### PROBLEM TO WORK ON:
Transcription task. Write out each entry verbatim and exclude any image.

### LISTED RECORDS:
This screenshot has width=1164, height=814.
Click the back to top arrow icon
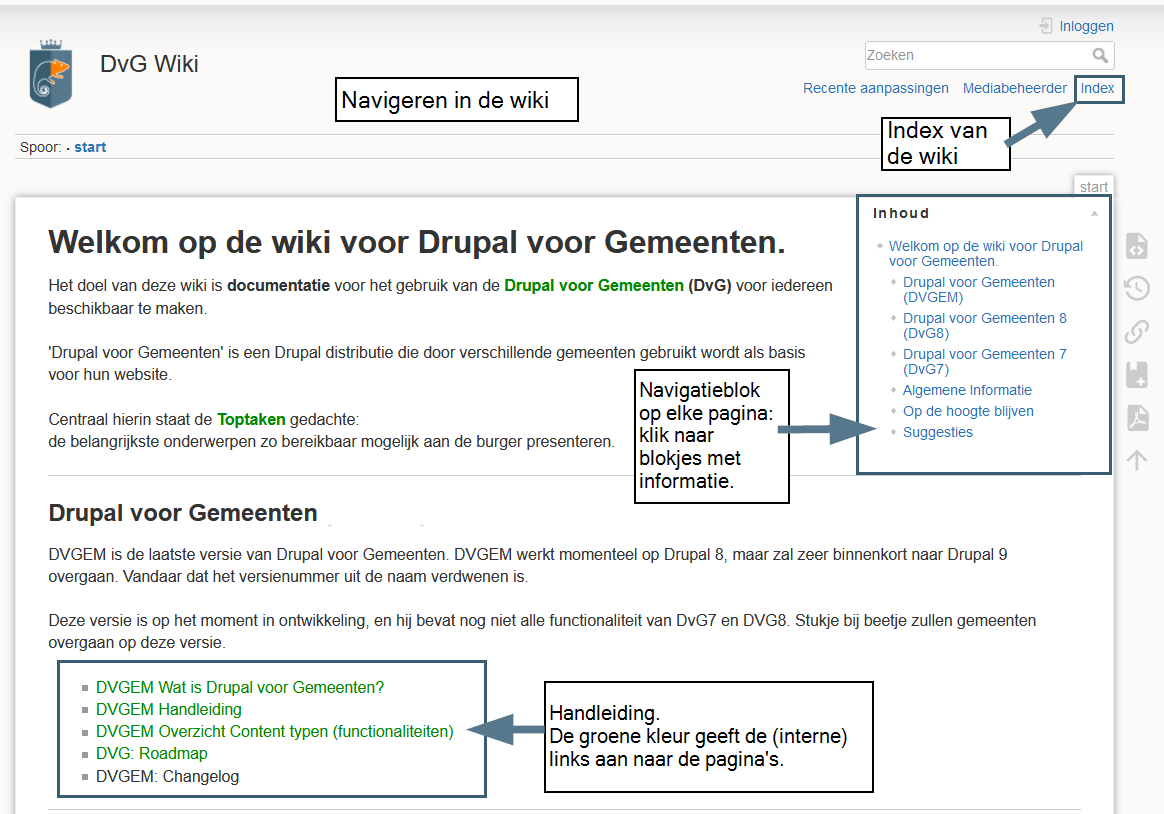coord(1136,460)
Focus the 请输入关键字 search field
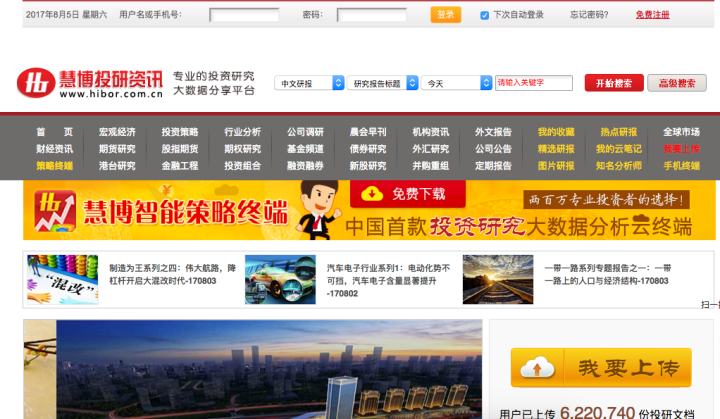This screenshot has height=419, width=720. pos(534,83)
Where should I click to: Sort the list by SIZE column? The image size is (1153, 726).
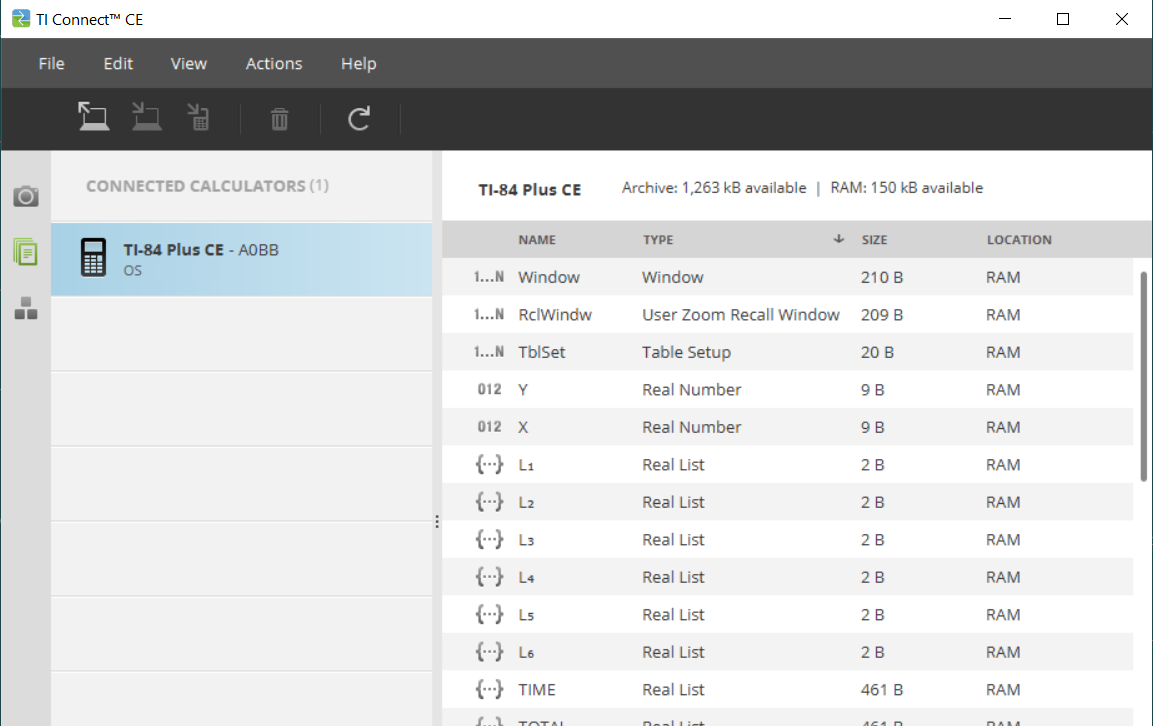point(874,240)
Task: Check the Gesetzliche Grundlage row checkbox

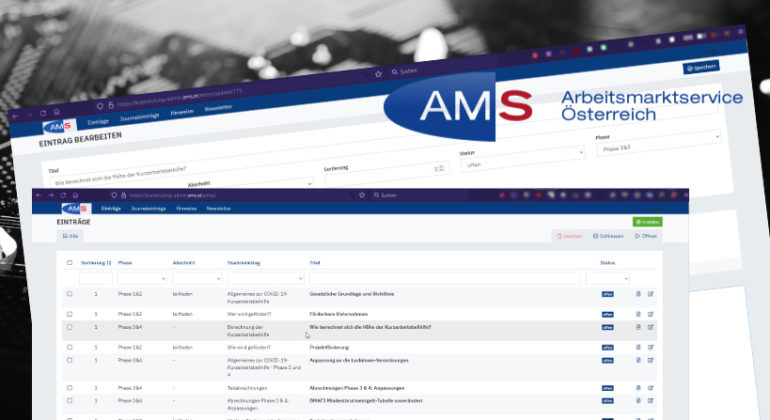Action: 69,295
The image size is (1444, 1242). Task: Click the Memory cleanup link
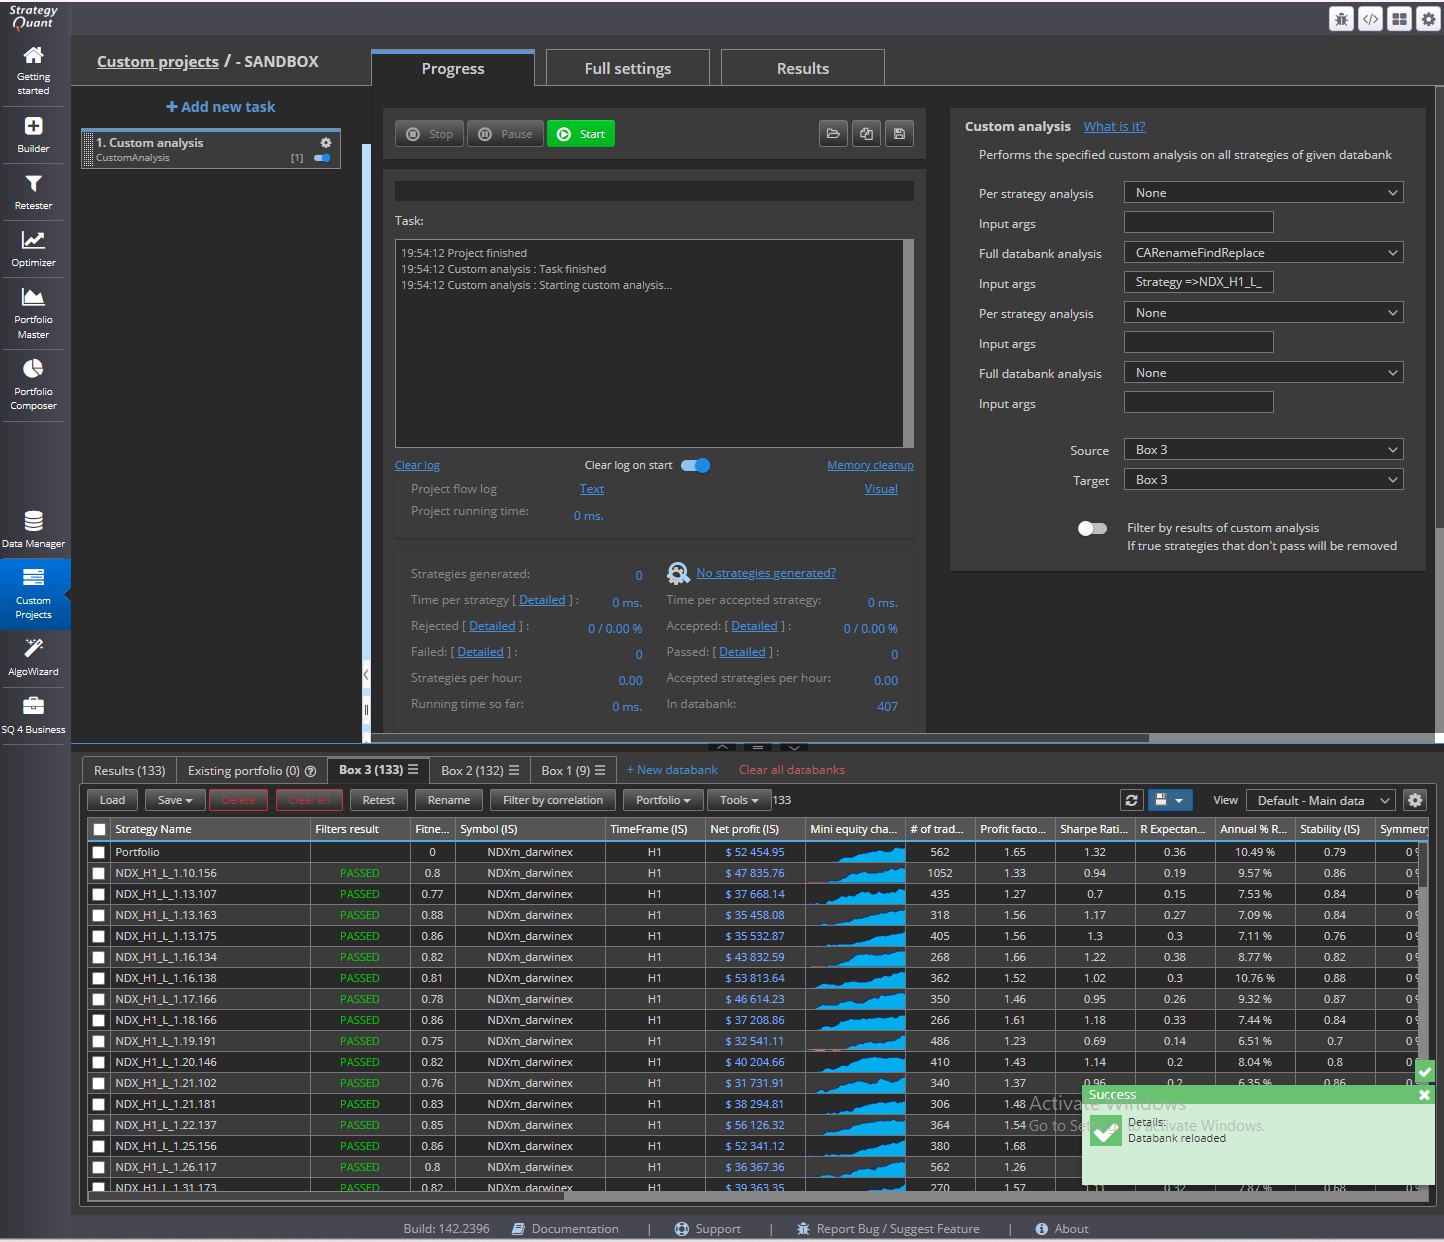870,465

### ANSWER FOR THE TASK:
This screenshot has width=1164, height=814.
Click the back to top arrow icon
coord(1136,460)
Focus the 请输入关键字 search field
This screenshot has height=419, width=720. pos(534,83)
Where should I click to: Sort the list by SIZE column? The image size is (1153, 726).
point(874,240)
Task: Check the Gesetzliche Grundlage row checkbox

Action: 69,295
The image size is (1444, 1242). Task: Click the Memory cleanup link
870,465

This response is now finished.